Mecze drużyn, które po pierwszych kolejkach zajmują niskie lokaty w lidze, często oceniane są jako stojące na niskim poziomie widowisko, w którym ciężko spodziewać się hitowych akcji. Osoby, które tak postrzegały jeden z meczów francuskiej Ligue 1, czyli najwyższej piłkarskiej klasy rozgrywkowej w tym kraju.

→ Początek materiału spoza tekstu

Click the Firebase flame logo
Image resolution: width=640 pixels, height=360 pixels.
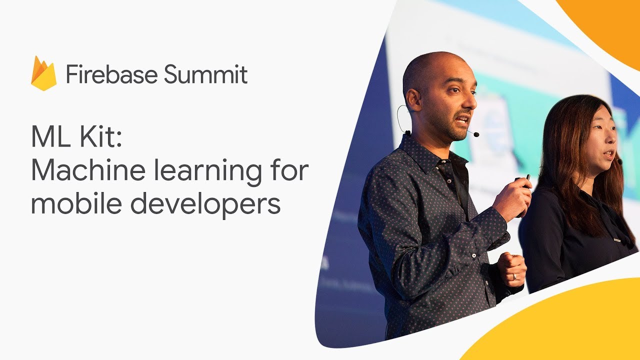44,74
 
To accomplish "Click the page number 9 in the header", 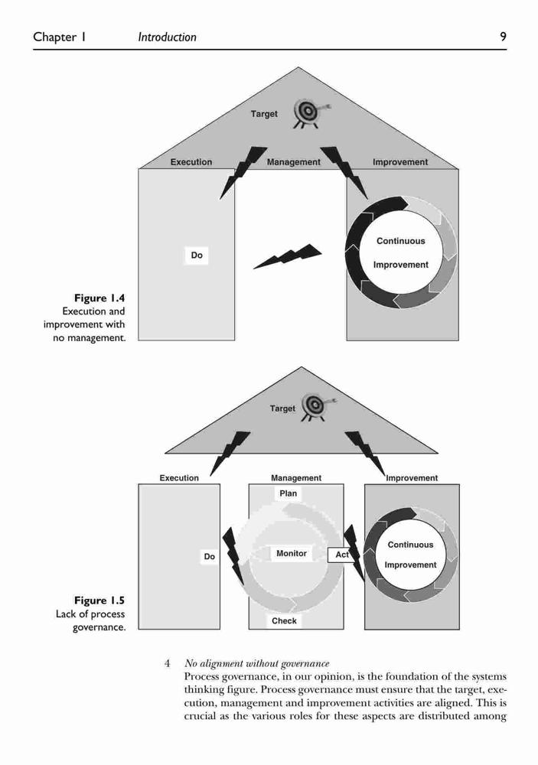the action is (503, 37).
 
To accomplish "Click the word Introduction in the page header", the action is (167, 37).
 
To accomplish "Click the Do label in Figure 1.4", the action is (197, 256).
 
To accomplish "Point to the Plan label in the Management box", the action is (288, 493).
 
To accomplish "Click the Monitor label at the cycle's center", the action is (292, 553).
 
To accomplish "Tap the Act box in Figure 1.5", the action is (341, 555).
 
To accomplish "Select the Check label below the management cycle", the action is (284, 620).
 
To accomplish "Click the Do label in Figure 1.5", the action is (210, 557).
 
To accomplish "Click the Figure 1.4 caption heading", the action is (99, 298).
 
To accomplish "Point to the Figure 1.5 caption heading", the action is (99, 601).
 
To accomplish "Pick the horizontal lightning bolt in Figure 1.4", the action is (288, 256).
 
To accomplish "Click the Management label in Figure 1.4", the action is (293, 162).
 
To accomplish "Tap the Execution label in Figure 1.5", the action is (179, 478).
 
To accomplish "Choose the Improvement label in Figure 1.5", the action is (412, 478).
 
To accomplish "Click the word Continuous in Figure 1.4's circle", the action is (401, 241).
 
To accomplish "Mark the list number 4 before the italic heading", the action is (168, 663).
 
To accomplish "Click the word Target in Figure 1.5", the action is (282, 409).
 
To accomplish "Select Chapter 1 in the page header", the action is (60, 37).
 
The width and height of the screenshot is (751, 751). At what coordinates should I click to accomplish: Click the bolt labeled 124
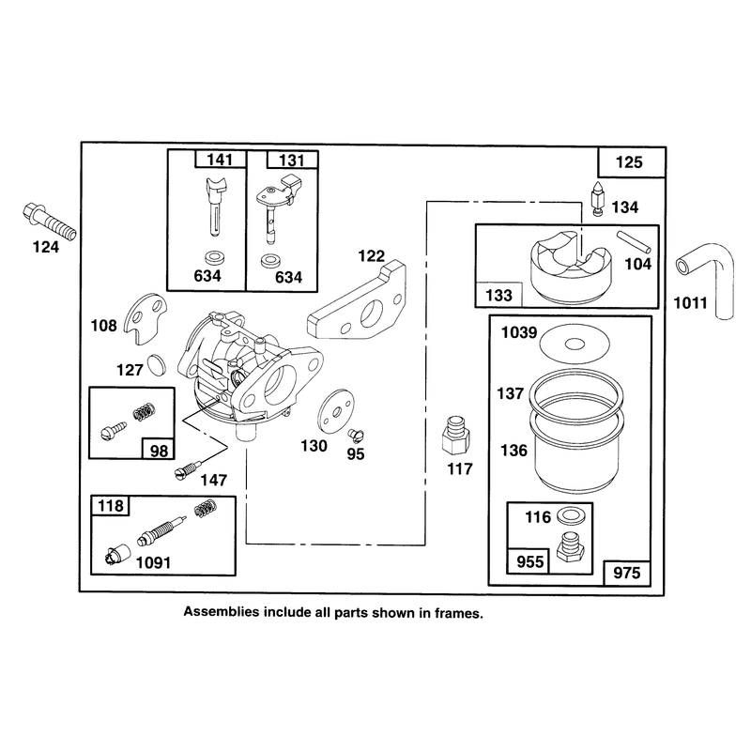(49, 222)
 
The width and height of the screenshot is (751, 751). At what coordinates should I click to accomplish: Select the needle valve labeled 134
(598, 199)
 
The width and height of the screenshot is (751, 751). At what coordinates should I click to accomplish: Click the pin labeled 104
(634, 242)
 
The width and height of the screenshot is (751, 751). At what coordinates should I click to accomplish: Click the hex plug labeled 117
(455, 436)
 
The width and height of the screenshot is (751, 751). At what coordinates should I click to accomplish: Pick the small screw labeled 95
(356, 435)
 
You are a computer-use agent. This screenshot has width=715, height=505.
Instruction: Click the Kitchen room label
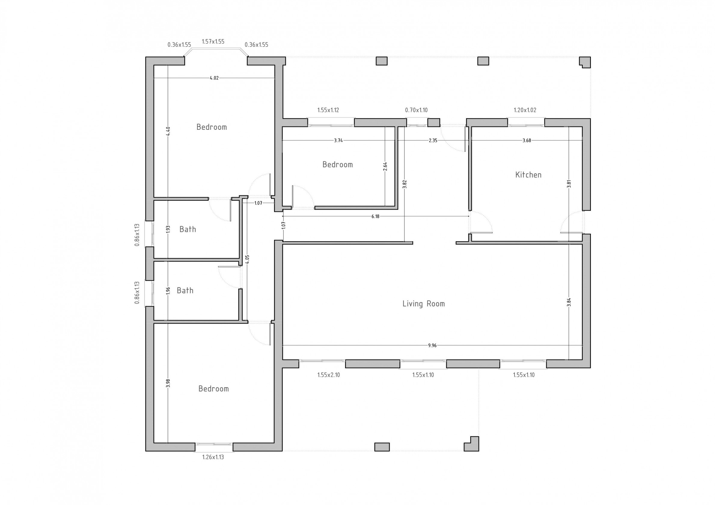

Mowa tu o spotkaniu rozegranym pomiędzy Dijon a Brest w niedzielę 13 września. Po dwóch kolejkach zmagań w ramach rozgrywek Ligue 1 obydwa zespoły miały zerowe dorobek punktowy. W tym meczu zwyciężył zespół gości- Brest, ale największym hitem spotkania, o którym piszą sportowe media w Europie była bramka zdobyta w doliczonym czasie meczu przez Irvina Cardona, który wyjątkowej urody golem ustalił przed ostatnim gwizdkiem sędziego wynik na 0:2.
Strzał oddany przez Cardona, po którym padła bramka w 95. minucie porównywany jest ze scenami, jakie oglądać mogli młodzi ludzie w kreskówce „Kapitan Tsubasa”, stąd też skojarzenia z kosmiczną techniką zdobycia bramki. To co zrobił piłkarz Brestu określane jest również przez niektórych jako coś co raczej obserwować można w grach na konsole niż na prawdziwym boisku. Jednak takie właśnie momenty nadają piłce nożnej wyjątkowego uroku.